Recently I stumbled across a primer on common career management misconceptions. Managing your career isn’t rocket science, but it is challenging to get in front of, and drive, your career rather than finding yourself reacting to a trigger event. The author says …
Most people do not believe in career management, they only believe in career damage control – which means when something goes wrong they will fix it. Until then, most people don’t bother to manage their careers to prevent disasters from occurring in the first place.
Isn’t that a truism for many of the problems / challenges we face. As long as it’s small and isn’t causing pain, it either doesn’t make the To Do list or it keeps being recycled from one day to the next. It’s only when the pain becomes unbearable that we decided to do anything about it, and then the solution seems monumental.
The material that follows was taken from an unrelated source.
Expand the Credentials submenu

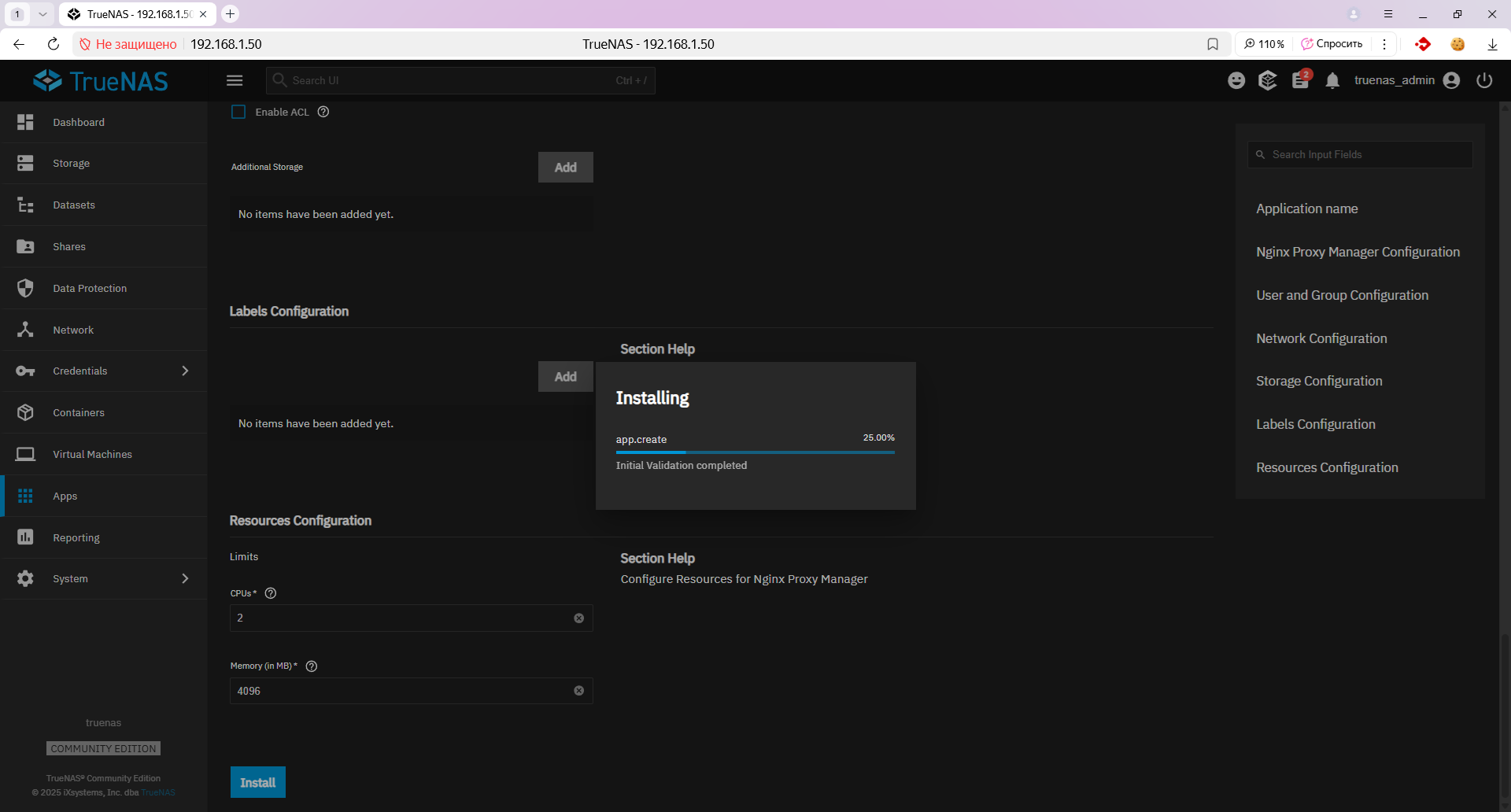[185, 371]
We’re now in reactive, rather than proactive, mode … running hard to try to get in front of the boulder that is threatening to flatten us.
With my finance executives, I find that they are usually so focused on the job that they shelve any thought of long term career management. For today, they have a job, usually an all-consuming job, and getting through the problems, challenges, issues, and situations for “that” particular day are key. Pretty soon, weeks or months or years have passed and the one thing that funds everything else in your life is either in jeopardy or gone … your job. And suddenly, you’re in damage control mode.
It is much, much more difficult to launch a job search when you are unemployed. It’s just a fact. Even if you put aside a company’s / recruiter’s preference for the “passive” candidate, unemployment brings worry, fear, frustration, anxiety, sometimes anger, and even desperation – none of which are attractive in a job search candidate!
As challenging as it might seem to add one more appointment to your already crazy schedule, it is the one way to ensure you drive your career decisions. The reality is that your only security is producing a bottom line that keeps your Board, CEO, and shareholders happy. And sometimes, even that isn’t enough.